Twenty years is the approximately the life span of the existing population. While the Framework maintains structural diversity within treated stands, alternative S2 “provides for very limited structural diversity within treated stands.” “The increases in fragmentation and patchiness are likely to isolate populations and limit the opportunity for interactions across (National Forest System) lands.”

 

VII. Is it scientifically sound to rely on long-term 130-modeling projections?

 

Response: There is a significant amount of variation or error potential in relying upon long-term modeling projections for a variety of important issues in the DSEIS.

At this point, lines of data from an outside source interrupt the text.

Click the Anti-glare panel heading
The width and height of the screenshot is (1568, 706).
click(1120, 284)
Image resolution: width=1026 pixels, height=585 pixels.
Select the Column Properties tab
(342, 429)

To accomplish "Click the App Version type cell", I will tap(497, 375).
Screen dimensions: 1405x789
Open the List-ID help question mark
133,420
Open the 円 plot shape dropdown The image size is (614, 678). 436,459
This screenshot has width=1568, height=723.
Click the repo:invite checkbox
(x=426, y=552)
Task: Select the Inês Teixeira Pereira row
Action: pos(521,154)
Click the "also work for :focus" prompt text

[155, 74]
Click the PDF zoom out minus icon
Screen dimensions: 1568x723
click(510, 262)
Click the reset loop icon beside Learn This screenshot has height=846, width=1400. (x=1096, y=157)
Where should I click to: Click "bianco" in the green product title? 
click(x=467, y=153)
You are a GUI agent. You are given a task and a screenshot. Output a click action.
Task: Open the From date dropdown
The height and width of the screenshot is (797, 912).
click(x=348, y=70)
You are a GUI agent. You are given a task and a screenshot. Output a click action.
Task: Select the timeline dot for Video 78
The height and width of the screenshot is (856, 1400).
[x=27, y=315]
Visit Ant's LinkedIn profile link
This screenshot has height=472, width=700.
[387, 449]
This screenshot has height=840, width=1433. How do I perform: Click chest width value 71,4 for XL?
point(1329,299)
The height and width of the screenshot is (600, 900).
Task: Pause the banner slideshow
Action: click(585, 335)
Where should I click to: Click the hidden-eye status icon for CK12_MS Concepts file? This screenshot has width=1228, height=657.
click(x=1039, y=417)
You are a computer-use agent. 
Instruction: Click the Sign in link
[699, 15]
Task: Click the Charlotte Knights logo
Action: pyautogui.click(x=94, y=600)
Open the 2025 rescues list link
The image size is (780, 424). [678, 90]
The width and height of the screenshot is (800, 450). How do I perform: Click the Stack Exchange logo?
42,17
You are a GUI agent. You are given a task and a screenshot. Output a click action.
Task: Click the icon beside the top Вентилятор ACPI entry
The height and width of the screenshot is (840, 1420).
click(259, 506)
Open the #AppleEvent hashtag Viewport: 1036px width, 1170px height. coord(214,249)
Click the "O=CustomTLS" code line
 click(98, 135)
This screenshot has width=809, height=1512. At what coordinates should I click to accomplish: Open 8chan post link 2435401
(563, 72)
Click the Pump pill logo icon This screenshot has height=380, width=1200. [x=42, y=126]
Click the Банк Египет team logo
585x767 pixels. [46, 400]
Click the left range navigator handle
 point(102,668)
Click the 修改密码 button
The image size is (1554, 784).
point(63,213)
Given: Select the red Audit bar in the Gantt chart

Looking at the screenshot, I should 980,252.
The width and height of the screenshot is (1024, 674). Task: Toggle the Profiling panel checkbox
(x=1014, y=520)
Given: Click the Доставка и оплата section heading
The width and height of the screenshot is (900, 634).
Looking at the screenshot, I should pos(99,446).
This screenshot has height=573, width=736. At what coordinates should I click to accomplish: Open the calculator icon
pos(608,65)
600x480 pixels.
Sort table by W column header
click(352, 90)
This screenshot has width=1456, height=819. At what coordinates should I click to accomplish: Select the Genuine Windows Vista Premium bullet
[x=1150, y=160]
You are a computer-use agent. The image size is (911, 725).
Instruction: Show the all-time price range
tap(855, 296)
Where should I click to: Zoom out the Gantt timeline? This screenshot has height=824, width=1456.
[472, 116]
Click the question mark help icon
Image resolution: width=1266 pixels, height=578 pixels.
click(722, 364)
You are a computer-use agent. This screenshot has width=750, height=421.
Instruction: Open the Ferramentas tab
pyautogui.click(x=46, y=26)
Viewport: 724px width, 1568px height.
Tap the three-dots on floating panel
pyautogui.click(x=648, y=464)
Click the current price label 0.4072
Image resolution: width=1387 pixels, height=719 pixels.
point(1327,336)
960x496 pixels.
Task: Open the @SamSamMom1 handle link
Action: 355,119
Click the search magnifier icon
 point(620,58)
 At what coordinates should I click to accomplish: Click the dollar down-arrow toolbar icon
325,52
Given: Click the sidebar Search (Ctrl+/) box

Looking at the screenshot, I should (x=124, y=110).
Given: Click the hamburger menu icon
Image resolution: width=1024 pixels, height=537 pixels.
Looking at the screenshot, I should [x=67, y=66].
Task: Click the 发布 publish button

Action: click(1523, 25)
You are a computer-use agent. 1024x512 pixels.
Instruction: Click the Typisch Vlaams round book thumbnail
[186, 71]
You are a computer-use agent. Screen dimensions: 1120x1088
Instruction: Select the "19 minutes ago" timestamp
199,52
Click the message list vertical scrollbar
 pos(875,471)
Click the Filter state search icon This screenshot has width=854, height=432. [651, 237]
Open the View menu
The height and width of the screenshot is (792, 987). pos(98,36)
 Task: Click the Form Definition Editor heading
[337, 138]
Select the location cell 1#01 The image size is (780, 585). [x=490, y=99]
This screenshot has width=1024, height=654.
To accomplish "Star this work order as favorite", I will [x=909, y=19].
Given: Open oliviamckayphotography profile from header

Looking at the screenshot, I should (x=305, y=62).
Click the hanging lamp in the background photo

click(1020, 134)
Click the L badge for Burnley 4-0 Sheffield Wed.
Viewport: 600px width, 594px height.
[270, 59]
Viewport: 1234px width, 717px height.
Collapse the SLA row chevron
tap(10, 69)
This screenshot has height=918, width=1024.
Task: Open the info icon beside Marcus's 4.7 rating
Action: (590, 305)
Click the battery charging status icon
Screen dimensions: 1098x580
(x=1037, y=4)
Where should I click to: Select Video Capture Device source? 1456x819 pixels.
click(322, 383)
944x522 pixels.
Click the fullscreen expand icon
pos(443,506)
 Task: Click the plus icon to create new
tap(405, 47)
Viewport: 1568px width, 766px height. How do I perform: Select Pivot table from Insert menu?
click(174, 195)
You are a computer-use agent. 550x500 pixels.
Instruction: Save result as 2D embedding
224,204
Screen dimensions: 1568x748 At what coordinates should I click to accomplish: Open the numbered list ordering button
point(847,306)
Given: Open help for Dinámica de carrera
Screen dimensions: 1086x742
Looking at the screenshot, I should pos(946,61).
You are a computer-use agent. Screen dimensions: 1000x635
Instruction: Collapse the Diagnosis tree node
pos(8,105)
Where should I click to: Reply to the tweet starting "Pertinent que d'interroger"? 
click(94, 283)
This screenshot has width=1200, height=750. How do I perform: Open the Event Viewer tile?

The Framework EIS rejected the use of these long-term projections as risky, and unreliable for decision-making based upon the input from scientists and old growth and wildlife specialists in the Forest Service (2001 FEIS Volume 2, Chapter 3, part 3.2—page 129-130; FEIS Vol. 3, Chapter 3, part 4.4, page 87).

 

 “…USFS forest inventory information has continued to serve as the basis for much of the spatial planning and modeling exercises and policy analyses underlying the EIS. These are applications for which the data were never intended. The uncertainty in any projections of stand structure and composition, fire behavior, or species habitat based upon this information is extremely high.” –Science Consistency Report by Frank Davis, UC Fire Modeler, in: Framework Administrative Record 2001. (Emphasis added).

 

“ Tree growth models are the worst for modeling; poor inventory currently; inventory collected for timber strata; we don’t know the strata for species; big trees in strata are not correct for species & implies incorrect projection. I say uncertainty for long projections 100-200 can not be trusted, maybe only 10-20 years. Also, these are modeled only for harvest systems that are not relevant today.” –Kevin McKelvey, Forest Service owl scientist and modeler, June 21-23, 1999 meeting with Framework Science Team, Spotted Owl Scientists and US F&WS regarding EIS Alternatives and Spotted Owl Modeling. In: Framework Administrative Record 2001. (Emphasis added).

 

[The Forest Service Modeler] “…is making the same errors in his large tree projections that he did in the previous EIS attempt. That is, he provides no confidence intervals around his projections and the details of his modeling assumptions are not made explicit.  For example, when I look at the projection of the # of large trees in the mixed conifer type there is no uncertainty estimates associated with any of these trajectories.  My guess would be that the uncertainty is so large that it is impossible to discriminate among the alternatives in terms of this metric.  In addition, all projections would have greater uncertainty the more distant they are into the future—his graphs do not show this and therefore are misleading to the public.”—Dr. Barry Noon, Dept. of Fishery and Wildlife Biology, Colorado State University. In: Framework Administrative Record ID #1504 (Emphasis added).